[Problem details] Only the lines holding "beside" are wanted; find them in the listing and return each one.

========================================

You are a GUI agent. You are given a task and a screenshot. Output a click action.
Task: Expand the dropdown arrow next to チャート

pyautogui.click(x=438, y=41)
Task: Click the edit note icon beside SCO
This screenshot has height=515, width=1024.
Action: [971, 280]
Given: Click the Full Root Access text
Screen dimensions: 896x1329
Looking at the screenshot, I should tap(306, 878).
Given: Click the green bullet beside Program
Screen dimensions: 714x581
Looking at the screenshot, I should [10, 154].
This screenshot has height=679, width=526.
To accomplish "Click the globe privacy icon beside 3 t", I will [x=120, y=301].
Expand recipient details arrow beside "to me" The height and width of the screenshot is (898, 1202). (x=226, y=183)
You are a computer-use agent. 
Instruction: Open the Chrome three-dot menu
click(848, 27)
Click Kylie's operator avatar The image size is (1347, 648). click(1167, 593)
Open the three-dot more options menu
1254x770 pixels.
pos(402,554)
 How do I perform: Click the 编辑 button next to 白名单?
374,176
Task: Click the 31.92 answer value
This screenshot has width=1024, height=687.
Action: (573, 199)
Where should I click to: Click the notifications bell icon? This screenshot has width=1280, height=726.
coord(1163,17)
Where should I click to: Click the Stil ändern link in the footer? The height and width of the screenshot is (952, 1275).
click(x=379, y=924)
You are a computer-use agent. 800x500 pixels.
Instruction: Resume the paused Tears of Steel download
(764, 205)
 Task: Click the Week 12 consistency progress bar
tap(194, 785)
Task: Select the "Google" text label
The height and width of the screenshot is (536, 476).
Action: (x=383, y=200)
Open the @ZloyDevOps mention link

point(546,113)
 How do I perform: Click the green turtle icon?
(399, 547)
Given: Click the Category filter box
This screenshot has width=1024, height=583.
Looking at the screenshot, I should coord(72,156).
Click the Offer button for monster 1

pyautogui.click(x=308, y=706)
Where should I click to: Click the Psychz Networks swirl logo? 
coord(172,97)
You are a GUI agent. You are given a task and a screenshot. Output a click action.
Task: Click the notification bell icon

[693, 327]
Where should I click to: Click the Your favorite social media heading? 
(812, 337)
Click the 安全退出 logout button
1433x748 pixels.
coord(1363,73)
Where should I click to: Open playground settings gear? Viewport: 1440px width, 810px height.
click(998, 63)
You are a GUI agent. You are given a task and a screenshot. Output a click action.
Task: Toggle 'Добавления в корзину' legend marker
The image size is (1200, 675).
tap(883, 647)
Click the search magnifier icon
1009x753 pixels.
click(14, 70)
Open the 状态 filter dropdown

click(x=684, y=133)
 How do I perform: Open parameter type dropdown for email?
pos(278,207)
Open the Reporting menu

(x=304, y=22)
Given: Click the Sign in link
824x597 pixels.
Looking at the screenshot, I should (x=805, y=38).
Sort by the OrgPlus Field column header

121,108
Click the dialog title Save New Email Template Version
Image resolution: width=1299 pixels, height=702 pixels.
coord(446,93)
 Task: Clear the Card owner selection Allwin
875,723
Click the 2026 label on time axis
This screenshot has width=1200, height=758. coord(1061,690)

========================================

[Task output]
Task: Click the edit note icon beside SCO
Given: Click the green bullet beside Program
To accomplish "Click the globe privacy icon beside 3 t", I will [x=120, y=301].
Expand recipient details arrow beside "to me" The height and width of the screenshot is (898, 1202). (x=226, y=183)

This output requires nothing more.